Ces faillites sont uniquement le fruit de la politique monétaire de la Réserve fédérale (l’équivalent de la Banque du Canada), une politique applaudie par les deux partis à Washington.
Lorsque vous abaissez et maintenez artificiellement les taux d’intérêt à près de zéro pendant des années, tôt ou tard, des choses éclateront quand vous serez contraint de les rehausser.
Dans le cas de la SVB, il s’agissait d’obligations dont la valeur a chuté de façon importante et soudaine, ce qui a rendu la banque insolvable. Dans celui de la First Republic Bank, c’était les incitations perverses créées pour octroyer des prêts gigantesques avec des remboursements risibles.
Seulement dans les marchés de New York, Los Angeles et San Francisco, FRB a accordé en 2020-2021, lors du creux absolu des taux d’intérêt, 20 milliards de dollars en prêts hypothécaires, pour lesquels aucun remboursement de capital n’était exigé pour la première décennie du prêt. Ainsi, un particulier pouvait contracter une hypothèque de plus de 5 ou 10 millions de dollars pour une résidence, et n’avait pas à rembourser un seul sou de capital pour les 10 premières années.
Certes, l’emprunteur a ici sa partie de blâme, tout comme l’institution lui ayant prêté les fonds. Cela dit, tous deux opéraient dans des paramètres monétaires qui non seulement toléraient ce genre de comportement, mais l’encourageaient.

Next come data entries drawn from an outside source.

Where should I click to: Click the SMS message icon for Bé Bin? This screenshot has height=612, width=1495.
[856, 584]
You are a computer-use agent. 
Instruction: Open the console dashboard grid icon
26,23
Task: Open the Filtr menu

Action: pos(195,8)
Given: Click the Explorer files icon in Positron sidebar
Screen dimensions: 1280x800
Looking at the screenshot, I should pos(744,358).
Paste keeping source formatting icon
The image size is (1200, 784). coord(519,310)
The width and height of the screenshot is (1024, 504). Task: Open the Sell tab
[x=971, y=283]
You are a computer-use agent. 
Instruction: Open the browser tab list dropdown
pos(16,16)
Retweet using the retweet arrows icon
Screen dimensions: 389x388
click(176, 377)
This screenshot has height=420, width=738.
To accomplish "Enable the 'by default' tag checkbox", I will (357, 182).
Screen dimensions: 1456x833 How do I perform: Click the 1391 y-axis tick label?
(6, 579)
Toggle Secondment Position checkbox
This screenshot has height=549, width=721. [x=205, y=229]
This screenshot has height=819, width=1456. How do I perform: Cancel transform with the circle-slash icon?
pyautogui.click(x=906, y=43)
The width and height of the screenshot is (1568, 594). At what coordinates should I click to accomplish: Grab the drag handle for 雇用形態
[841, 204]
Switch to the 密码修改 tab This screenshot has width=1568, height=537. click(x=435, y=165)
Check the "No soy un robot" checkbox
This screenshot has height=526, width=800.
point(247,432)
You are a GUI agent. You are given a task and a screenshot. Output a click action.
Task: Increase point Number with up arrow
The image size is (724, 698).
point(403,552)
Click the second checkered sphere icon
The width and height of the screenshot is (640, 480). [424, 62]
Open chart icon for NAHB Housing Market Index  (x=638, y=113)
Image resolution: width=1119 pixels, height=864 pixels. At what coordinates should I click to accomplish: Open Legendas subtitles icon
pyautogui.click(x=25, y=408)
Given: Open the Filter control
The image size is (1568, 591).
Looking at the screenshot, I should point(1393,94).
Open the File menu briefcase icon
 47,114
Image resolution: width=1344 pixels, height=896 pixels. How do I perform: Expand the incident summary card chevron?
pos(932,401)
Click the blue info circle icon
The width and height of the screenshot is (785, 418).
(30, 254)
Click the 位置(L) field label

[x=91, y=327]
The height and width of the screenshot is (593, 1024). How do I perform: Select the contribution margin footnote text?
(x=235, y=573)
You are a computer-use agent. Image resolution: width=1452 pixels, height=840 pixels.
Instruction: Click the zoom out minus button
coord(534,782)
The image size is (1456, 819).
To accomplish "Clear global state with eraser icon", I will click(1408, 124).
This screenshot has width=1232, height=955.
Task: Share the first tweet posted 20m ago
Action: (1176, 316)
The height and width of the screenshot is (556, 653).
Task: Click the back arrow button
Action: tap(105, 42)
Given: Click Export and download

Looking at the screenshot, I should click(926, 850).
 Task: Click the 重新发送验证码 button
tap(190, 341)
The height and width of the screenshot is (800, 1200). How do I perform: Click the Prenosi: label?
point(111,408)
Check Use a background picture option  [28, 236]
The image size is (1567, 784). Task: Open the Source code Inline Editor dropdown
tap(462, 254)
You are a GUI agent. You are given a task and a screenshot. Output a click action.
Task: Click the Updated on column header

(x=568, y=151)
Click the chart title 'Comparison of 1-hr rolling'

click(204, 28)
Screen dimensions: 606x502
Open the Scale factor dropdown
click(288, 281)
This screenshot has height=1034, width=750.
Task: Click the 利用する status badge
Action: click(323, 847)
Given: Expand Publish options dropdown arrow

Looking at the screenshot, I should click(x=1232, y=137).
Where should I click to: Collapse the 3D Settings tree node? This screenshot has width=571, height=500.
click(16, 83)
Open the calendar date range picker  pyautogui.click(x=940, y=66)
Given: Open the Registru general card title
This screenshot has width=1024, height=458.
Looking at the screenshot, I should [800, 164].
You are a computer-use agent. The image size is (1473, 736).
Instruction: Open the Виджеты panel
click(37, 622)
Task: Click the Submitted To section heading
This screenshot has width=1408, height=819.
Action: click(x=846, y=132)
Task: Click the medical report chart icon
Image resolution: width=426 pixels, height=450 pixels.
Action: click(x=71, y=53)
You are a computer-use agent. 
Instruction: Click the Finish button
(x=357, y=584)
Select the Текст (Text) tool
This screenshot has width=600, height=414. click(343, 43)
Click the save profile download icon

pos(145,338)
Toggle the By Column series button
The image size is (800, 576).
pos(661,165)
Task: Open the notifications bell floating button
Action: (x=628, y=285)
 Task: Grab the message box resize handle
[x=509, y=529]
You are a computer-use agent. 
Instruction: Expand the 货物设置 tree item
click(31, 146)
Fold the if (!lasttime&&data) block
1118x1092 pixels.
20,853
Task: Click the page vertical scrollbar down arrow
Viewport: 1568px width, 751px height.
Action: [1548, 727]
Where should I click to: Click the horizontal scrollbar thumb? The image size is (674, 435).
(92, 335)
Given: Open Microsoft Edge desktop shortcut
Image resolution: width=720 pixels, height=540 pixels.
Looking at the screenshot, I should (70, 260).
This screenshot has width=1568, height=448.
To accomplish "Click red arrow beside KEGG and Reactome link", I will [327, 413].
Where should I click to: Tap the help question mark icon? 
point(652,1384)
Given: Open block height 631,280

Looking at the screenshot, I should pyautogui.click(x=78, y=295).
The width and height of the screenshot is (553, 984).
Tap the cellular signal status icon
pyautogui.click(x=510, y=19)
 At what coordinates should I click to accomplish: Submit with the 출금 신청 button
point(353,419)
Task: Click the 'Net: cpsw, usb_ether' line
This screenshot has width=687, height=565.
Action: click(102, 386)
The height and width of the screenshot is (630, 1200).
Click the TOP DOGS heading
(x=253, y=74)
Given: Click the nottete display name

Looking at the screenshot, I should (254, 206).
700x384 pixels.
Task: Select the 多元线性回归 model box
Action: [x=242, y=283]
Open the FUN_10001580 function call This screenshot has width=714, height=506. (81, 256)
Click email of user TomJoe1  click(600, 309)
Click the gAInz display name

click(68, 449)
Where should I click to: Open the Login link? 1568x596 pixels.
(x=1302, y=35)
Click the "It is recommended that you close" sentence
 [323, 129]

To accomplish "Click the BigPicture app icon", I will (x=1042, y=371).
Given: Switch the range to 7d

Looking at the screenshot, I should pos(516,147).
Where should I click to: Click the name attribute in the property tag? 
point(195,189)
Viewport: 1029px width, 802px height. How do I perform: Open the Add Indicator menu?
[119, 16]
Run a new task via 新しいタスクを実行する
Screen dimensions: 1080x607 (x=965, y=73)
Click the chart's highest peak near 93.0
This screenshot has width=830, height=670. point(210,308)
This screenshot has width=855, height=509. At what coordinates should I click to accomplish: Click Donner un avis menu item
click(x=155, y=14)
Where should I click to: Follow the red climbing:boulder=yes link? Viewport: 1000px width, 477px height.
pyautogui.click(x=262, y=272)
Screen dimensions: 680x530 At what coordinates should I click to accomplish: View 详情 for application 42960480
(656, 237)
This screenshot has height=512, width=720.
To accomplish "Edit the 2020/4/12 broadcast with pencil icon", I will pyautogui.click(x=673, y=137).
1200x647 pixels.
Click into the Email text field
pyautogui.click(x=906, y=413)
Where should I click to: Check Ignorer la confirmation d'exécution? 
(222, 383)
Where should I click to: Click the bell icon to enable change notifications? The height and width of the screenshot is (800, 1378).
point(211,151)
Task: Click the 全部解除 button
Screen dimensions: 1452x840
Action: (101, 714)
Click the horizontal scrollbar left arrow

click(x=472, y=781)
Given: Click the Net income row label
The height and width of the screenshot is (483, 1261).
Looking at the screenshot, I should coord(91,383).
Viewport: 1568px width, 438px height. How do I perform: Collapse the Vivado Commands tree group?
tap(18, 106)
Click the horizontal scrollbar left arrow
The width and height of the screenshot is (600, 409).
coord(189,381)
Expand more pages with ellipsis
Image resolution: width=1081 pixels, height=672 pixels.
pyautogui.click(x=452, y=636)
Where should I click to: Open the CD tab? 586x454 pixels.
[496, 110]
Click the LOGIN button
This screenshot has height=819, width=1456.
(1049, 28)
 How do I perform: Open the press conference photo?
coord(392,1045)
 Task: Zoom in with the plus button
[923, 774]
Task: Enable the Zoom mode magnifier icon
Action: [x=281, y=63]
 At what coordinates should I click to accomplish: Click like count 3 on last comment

Lors de la débâcle financière de 2008, au moment où l’ampleur des prêts irresponsables des banques et autres institutions commençait à être connue, le président de l’époque, George W. Bush, avait déclaré de façon mémorable que « Wall Street s’[était] saoulée et [souffrait] maintenant d’un lendemain de veille ».
La question trop peu souvent posée, pour garder la même analogie, était de savoir qui en premier lieu avait apporté tout cet alcool à la fête.
La réponse était alors la même qu’aujourd’hui : la Fed.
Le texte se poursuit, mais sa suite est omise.